A well-known problem at recumbents with rearwheel-suspension is, that they move upwards and downwards (pogo) through the suspension, because of the varying pedalforce of the rider. This is not only annoying, it also causes loss of energy at the damper of the suspension. Specially at low gears at the mountains pogo and accompanying losses can be considerable.
A lot of solutions have been suggested for this problem. Some people see the solution at the chainline, which should run just above, straight through or just below the pivot of the swing arm.
Others see the solution in using a (Rohloff) gear hub (chain line is always the same for every gear), middle chainwheel mounted at the swing arm (RazzFazz) or desperately removing the rear suspension (combined with a fat rear-tire).

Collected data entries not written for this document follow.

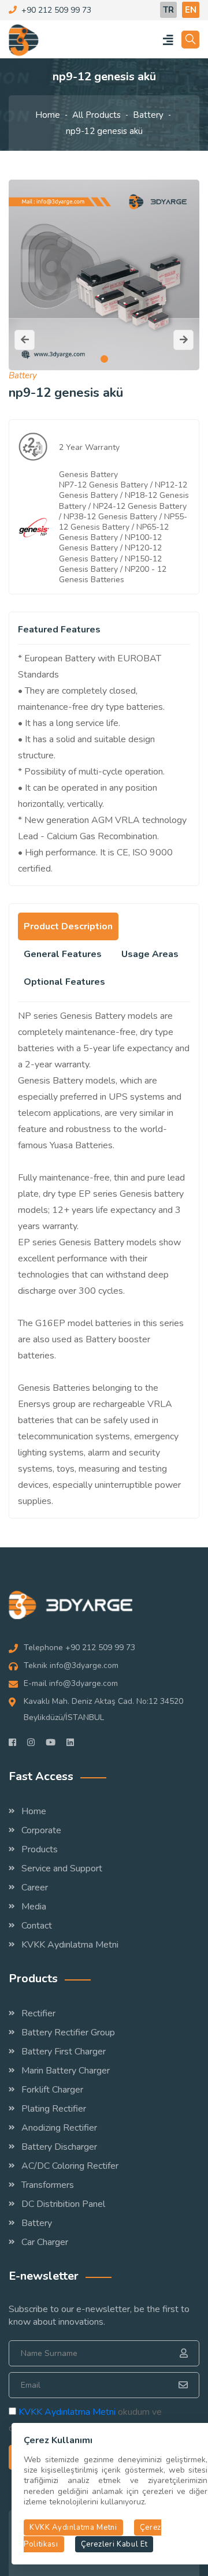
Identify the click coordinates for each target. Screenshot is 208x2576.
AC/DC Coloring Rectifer (69, 2166)
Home (47, 115)
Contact (36, 1925)
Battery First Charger (63, 2051)
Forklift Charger (52, 2089)
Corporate (41, 1830)
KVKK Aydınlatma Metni (69, 1944)
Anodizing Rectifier (59, 2127)
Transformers (47, 2185)
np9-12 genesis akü (104, 131)
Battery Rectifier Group (68, 2032)
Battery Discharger (59, 2147)
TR (168, 10)
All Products (96, 115)
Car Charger (44, 2242)
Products (39, 1849)
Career (34, 1887)
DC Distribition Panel (63, 2204)
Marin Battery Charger (65, 2070)
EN (190, 10)
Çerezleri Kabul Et (114, 2544)
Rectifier (38, 2013)
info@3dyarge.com (84, 1665)
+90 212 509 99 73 (56, 10)
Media (33, 1906)
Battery (148, 115)
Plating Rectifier (53, 2108)
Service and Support (61, 1868)
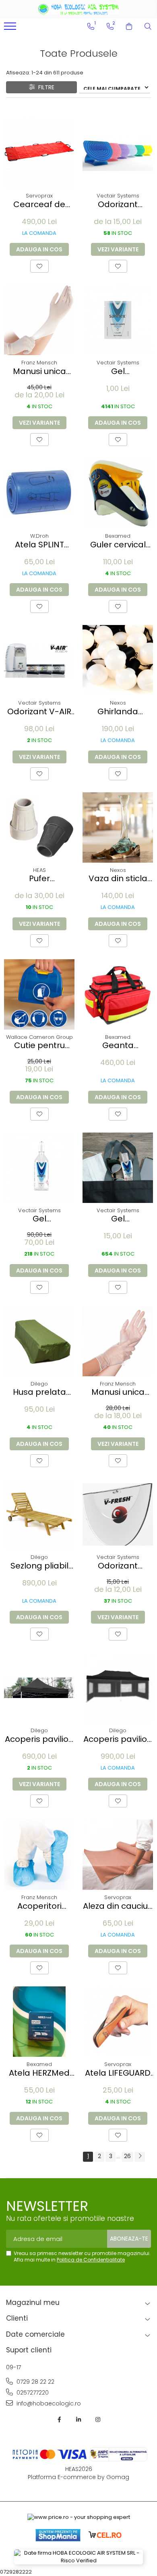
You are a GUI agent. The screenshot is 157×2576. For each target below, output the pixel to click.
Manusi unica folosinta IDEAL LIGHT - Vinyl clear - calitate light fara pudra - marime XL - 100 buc (118, 1392)
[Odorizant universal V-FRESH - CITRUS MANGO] (118, 1514)
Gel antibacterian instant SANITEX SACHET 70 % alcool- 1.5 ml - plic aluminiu (118, 371)
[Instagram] (98, 2420)
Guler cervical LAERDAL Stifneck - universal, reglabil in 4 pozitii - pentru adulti (117, 544)
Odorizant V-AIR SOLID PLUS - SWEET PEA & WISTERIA (39, 711)
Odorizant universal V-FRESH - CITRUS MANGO (118, 1566)
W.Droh (39, 536)
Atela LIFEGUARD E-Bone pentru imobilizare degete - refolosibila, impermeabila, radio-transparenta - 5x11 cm (118, 2073)
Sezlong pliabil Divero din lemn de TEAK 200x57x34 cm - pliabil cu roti (39, 1566)
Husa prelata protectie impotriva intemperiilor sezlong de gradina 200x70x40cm (39, 1392)
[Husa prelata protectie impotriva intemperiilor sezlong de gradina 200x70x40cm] (39, 1341)
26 (127, 2156)
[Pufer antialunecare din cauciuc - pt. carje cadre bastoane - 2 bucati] (39, 827)
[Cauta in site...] (148, 27)
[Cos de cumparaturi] (129, 27)
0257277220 (32, 2393)
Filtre (44, 87)
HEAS (39, 870)
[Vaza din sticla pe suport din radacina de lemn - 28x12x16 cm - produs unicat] (118, 827)
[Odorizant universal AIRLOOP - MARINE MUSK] (118, 153)
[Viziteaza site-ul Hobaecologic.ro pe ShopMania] (58, 2535)
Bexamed (117, 536)
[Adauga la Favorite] (39, 266)
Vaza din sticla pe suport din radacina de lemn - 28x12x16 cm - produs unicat (118, 878)
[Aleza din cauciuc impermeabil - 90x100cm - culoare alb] (118, 1854)
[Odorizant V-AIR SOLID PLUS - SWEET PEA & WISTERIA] (39, 660)
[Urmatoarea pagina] (139, 2157)
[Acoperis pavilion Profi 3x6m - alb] (118, 1688)
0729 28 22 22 (34, 2382)
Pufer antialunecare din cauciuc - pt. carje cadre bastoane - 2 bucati (39, 878)
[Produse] (11, 29)
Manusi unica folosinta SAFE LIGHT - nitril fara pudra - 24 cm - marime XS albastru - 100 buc (39, 371)
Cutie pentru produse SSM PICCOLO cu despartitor (39, 1045)
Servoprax (39, 195)
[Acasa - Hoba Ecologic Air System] (78, 9)
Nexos (118, 703)
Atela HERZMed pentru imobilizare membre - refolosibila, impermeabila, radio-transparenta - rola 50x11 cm (39, 2073)
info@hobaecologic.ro (48, 2403)
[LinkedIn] (78, 2420)
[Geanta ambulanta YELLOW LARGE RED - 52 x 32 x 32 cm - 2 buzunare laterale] (118, 994)
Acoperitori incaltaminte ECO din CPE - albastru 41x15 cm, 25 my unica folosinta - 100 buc (39, 1906)
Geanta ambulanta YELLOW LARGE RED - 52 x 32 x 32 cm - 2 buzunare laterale (118, 1045)
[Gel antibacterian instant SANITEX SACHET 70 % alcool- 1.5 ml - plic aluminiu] (118, 320)
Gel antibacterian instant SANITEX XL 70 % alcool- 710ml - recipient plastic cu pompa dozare (39, 1218)
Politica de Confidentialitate (91, 2259)
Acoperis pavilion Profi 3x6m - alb (117, 1739)
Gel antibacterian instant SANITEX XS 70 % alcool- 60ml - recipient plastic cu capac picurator (118, 1218)
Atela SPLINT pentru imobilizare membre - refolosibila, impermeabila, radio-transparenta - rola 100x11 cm (39, 544)
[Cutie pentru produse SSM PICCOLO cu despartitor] (39, 994)
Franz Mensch (39, 362)
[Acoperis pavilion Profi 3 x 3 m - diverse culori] (39, 1688)
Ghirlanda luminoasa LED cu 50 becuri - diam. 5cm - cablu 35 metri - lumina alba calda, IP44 (117, 711)
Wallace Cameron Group (39, 1037)
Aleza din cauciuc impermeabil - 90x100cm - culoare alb (118, 1906)
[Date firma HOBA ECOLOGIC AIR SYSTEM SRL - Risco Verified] (78, 2556)
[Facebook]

In this article we construct a solution, where the position of the middle chainwheel is crucial. As less as possible formulas are used. As usually all the mass of bike and rider will be situated at the center of gravity which is approximately located at the rider's umbilicus. Rearwheel and swing arm do not have their own mass.
The pedalforce of the cyclist is transported by chain and rearcog to the rearwheel.
Finally it is the friction force from the road to the tire, which pushes the bike forwards.
This force (Fd) causes accelleration of the bike.
Mass of bike and cyclist resist (inertia) with a force which attaches at the center of gravity.
This force is equal to Fd, but has the opposite direction.
The consequence of this force is that the frame will try to rotate.
To avoid rotation, there will be an extra pressure on the rear wheel and an extra reaction force Fw from the road at the wheel.
The forces Fd at the center of gravity and Fw at the rear wheel result into a torque at the contact point of the front wheel at the road.
To avoid rotation of the bike, the sum of these torques should be zero:
Fd * Hcg + Fw * Lwb = 0
where Hcg is heigth of center of gravity and Lwb is length of wheelbase.
If we have a fixed frame there is no problem to transport both forces through the frame to the center of gravity. But if the bike contains rear suspension the forces will compress suspension and cause pogo and loss at the damper, if the bike is not well designed. To avoid this, all forces, needed for acceleration should pass through the chain or the swing arm, and no force should pass through the suspension.
We have a bike with a center of gravity at the (front) frame without front suspension. There is some suspension (not drawn at the picture) from front frame to rear axle to avoid rotation of the frame around the front axle because of the static gravity forces. We introduce a strong bar which runs from the comtactpoint of the rearwheel at the road to a point vertical above the frontaxle at the height of the center of gravity. At the front it is fixed to the frame using a pivot, at the rear it can move without friction on the road. We accelerate the bike by pushing the bar with a horizontal force Fd. Because the bar has an angle with the road this will also cause a vertical force Fw.
The bar can freely rotate at both sides and can only transport forces, which have the same direction as the bar. So the sum of the forces must have the same direction or: Fd / Fw = Hcg / Lwb .
The vertical force Fw at the front cause no movement of the frame as long as this force is smaller than the (static) gravity force.
The force Fd at the front is horizontal and attaches the frame at the same height as center of gravity. There is no torque relative to the center of gravity and the (front) frame will not rotate. Acceleration causes no force at rear suspension and no pogo.
In the next figure we shorten the bar which now is attached to a pivot at the (front) frame somewhere between the wheels. The bar keeps the same direction as the longer bar.
The forces Fd en Fw at the front of the bar now attach the new pivot at the frame. However size and direction of the vector sum of these forces are still the same. Both forces still do not cause pogo.
We replace the bar with a long bar(vertical) with two side-bars which form a triangle and are attached to the pivot of the frame. The bars are also attached to each other by pivots, so there is no internal torque.
The triangle is locked, the construction behaves like the straight bar, there will be no pogo. At both sides still there are the same external forces..
Notice the triangle is stable for any angle of the upper bar. There is a pulling force at the upper "horizontal" bar and a pushing force at the lower "horizontal" bar. The direction of the forces is the same as the corresponding bars, because the bars freely rotate around the pivots.
The last step is obvious but changes a lot. The triangle is replaced by real components. The rearwheel with rearcog will replace the vertical bar. the swing arm will replace the lower "horizontal" bar. The chain atttaches the rearcog and replaces the upper "horizontal" bar and is tempoarily locked at the pivot at the frame. This last action is possible because there is only a pulling force at the upper bar. Therefore the chain in this case is equivalent to a real bar. We push the rearwheel forward at the bottom of the wheel and assume the wheel has no friction to the road.
Comparing both figures learns that internal and external forces will have exactly the same size and direction. This construction will have no pogo. If we put the middle chainwheel at the pivot on the frame and change the size of the rearcog, the triangle will change its form. Above we saw, also this action will give no pogo.